XPC silencing in normal human keratinocytes triggers metabolic alterations through NOX-1 activation-mediated reactive oxygen species

Cancer cells utilize complex mechanisms to remodel their bioenergetic properties. We exploited the intrinsic genomic stability of xeroderma pigmentosum C (XPC) to understand the inter-relationships between genomic instability, reactive oxygen species (ROS) generation, and metabolic alterations during neoplastic transformation. We showed that knockdown of XPC (XPCKD) in normal human keratinocytes results in metabolism remodeling through NADPH oxidase-1 (NOX-1) activation, which in turn leads to increased ROS levels. While enforcing antioxidant defenses by overexpressing catalase, CuZnSOD, or MnSOD could not block the metabolism remodeling, impaired NOX-1 activation abrogates both alteration in ROS levels and modifications of energy metabolism. As NOX-1 activation is observed in human squamous cell carcinomas (SCCs), the blockade of NOX-1 could be a target for the prevention and the treatment of skin cancers.

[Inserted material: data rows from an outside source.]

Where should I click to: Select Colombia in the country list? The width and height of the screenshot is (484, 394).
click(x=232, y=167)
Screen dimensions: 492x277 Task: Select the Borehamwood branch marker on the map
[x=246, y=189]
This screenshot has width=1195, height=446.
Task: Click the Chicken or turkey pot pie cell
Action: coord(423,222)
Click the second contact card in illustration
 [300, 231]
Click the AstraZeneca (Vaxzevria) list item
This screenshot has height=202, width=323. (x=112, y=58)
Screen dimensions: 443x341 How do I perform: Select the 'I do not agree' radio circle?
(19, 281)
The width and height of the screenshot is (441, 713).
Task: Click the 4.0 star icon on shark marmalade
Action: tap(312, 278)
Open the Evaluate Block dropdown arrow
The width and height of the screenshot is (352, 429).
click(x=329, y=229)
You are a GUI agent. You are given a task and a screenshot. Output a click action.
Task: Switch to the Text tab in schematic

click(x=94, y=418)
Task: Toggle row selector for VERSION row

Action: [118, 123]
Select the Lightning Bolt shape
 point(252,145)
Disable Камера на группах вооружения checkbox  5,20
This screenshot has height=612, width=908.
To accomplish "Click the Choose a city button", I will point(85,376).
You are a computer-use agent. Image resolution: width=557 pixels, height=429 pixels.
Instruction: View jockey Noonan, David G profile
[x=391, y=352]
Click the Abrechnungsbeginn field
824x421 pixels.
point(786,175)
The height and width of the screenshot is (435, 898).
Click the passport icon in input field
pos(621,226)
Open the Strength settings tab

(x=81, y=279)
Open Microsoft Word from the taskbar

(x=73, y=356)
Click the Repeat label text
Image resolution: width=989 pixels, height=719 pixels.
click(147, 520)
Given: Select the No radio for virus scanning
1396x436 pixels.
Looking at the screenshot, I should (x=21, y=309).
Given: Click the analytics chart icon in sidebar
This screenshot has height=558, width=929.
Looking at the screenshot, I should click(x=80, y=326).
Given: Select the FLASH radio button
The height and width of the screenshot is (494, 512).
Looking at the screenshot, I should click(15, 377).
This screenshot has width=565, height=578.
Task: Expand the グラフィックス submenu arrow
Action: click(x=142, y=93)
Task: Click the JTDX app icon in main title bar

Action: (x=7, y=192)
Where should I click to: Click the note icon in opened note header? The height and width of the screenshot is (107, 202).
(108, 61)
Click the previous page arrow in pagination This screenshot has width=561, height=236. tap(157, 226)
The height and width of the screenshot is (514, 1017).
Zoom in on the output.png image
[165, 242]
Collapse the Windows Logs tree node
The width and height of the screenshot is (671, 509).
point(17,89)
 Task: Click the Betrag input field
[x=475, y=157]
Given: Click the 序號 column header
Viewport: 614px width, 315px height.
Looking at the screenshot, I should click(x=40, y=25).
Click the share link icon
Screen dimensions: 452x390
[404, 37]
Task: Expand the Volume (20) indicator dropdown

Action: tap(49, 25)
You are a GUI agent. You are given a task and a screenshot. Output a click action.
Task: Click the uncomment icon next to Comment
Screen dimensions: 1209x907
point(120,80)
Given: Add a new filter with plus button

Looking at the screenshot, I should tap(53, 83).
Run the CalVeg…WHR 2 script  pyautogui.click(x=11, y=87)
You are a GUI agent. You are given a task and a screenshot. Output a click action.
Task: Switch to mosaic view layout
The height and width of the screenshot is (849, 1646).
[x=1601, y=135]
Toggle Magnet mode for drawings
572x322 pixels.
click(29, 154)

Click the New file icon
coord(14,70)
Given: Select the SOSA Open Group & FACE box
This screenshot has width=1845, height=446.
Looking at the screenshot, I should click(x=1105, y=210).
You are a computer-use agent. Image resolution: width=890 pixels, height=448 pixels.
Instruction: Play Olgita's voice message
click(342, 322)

This article is part of a Special Issue entitled: Bioenergetics of Cancer.

Research Highlights
► XPC downregulation induces ROS generation via NOX-1 activation.
► XPC silencing triggers metabolism remodeling through the elevation of ROS level.
► Impairment of NOX-1 activation restores XPC-silencing induced metabolism remodeling.
► NOX-1 expression in SCCs is higher than healthy skin.